TASK DETAILS
In the inquest report, starting with "The radiologist said" and going on through "November 4, 2019.", substitute "hemorrhage" for each "bleed" and give the passage again.

STUDY TEXT
*-*-*
The consultant said he was aware a CT scan had been ordered for the patient but he had not been alerted to its results by the time he left the hospital at 2pm.
As he had not been contacted about it, he presumed there had been “non-significant findings” from the scan.
Upon returning to the hospital the following Monday morning, Dr Khamis said he was “shocked” when he found out about the findings of the CT scan, adding that it was an emergency case.
The consultant said there is “absolutely” better communications in relation to the handover of patients at weekends now.
He told counsel for Ms Kelly’s family, Doireann O’Mahony BL, that he did not know why she had been transferred to a gynaecological ward. He said it was “not unusual… if not ideal”.
The consultant radiologist who carried out the CT scan, Vladimir Koruncev, said he tried calling LUH’s emergency department a number of times once he had the results. However, he added that he was unable to establish which consultant was responsible for Ms Kelly or where the patient was located.
Dr Koruncev said the hospital was very busy and overcrowded at the time, with over 50 patients, and he had a lot of other duties.
He told the coroner that he would have called Dr Khamis if he had known he was responsible for Ms Kelly, but noted the hospital had “no clear communications strategy”.
The radiologist said he had presumed the results, which had recommended that Ms Kelly be reviewed by a consultant neurologist, had been read by one of the medical team looking after the patient.
Dr Koruncev admitted he felt personal responsibility and feelings of guilt about what happened, but stressed there was also “a huge failure with the system”.
A consultant neurologist at Beaumont Hospital, Stephen McNally, said Ms Kelly had to be intubated en route from Letterkenny after suffering what is now known to have been a third profound bleed in the brain.
Dr McNally said it was an unusual case as up to 80pc of patients die if they have a second bleed to the brain.
The consultant said it was unknown when Ms Kelly suffered the first bleed but it could have occurred when she first reported severe headaches. It is believed she suffered a second bleed on the morning of November 4, 2019.
He told the coroner, Cróna Gallagher, that he would have recommended the patient’s transfer to Beaumont on the basis of the results of her first CT scan on November 2, 2019.
The inquest heard that approximately one in three patients who suffer a bleed to the brain die, but the possibility of a second bleed could be prevented in up to 90pc of survivors.
However, Dr McNally said patients who suffered a third bleed were effectively “unsalvageable”.
Counsel for LUH, Luán Ó Braonáin SC, acknowledged that there had been shortcomings in the care provided to Ms Kelly by the hospital which had resulted in a “tragic consequence”.
Mr Ó Braonáin said the hospital was introducing improvements for alerting medical staff to critical test results.
He also stated at the outset of the hearing that LUH would not oppose any submission by Ms Kelly’s family seeking a verdict of medical misadventure.
*-*-*
DATA TO EXAMINE
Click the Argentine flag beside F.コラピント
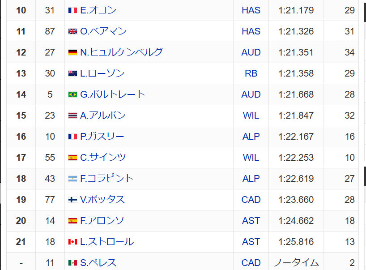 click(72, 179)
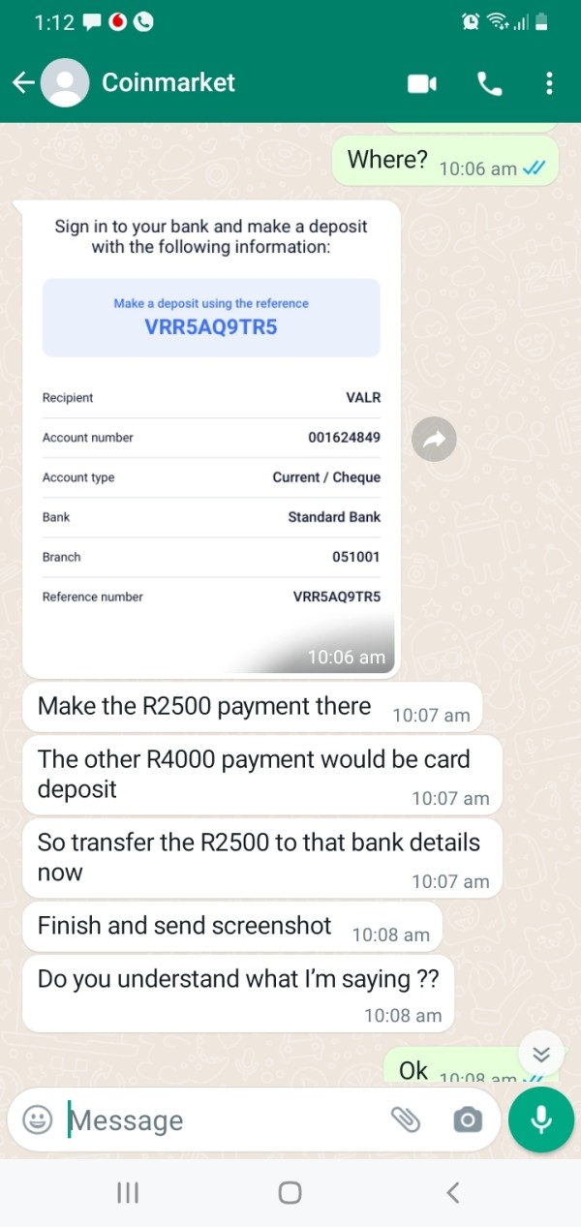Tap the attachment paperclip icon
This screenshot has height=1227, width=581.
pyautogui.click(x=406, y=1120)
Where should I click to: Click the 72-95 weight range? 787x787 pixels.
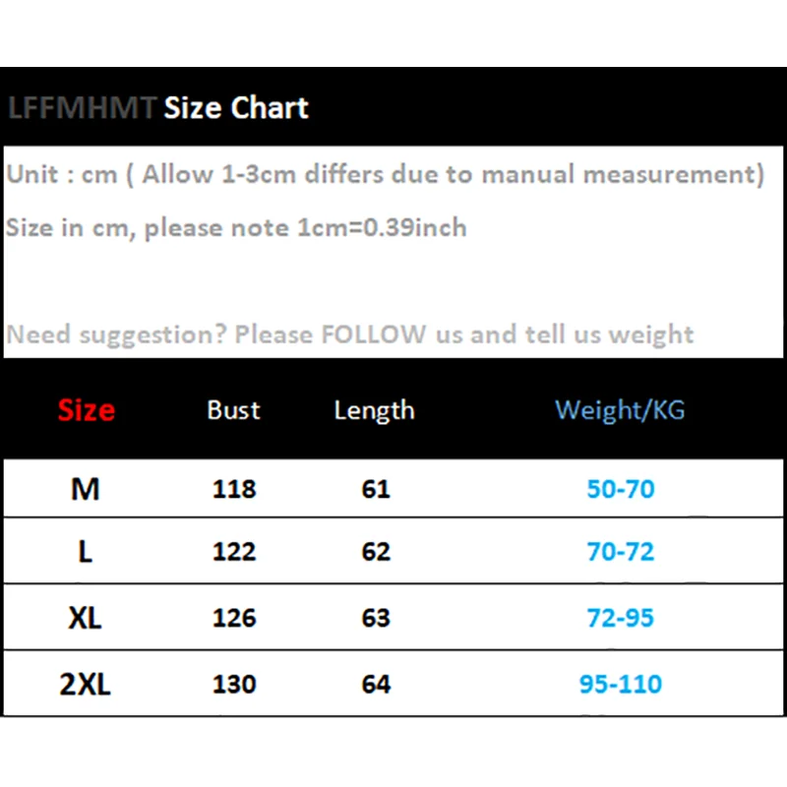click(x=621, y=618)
*-*-*
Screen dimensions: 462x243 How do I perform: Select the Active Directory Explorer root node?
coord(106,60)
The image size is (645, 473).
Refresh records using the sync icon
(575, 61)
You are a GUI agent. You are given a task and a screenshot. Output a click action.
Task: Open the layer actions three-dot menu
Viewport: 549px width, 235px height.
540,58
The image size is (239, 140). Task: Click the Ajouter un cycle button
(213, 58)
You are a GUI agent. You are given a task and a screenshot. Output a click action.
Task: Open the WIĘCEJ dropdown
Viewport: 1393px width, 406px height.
*-*-*
THE ANSWER
The radiologist said he had presumed the results, which had recommended that Ms Kelly be reviewed by a consultant neurologist, had been read by one of the medical team looking after the patient.
Dr Koruncev admitted he felt personal responsibility and feelings of guilt about what happened, but stressed there was also “a huge failure with the system”.
A consultant neurologist at Beaumont Hospital, Stephen McNally, said Ms Kelly had to be intubated en route from Letterkenny after suffering what is now known to have been a third profound hemorrhage in the brain.
Dr McNally said it was an unusual case as up to 80pc of patients die if they have a second hemorrhage to the brain.
The consultant said it was unknown when Ms Kelly suffered the first hemorrhage but it could have occurred when she first reported severe headaches. It is believed she suffered a second hemorrhage on the morning of November 4, 2019.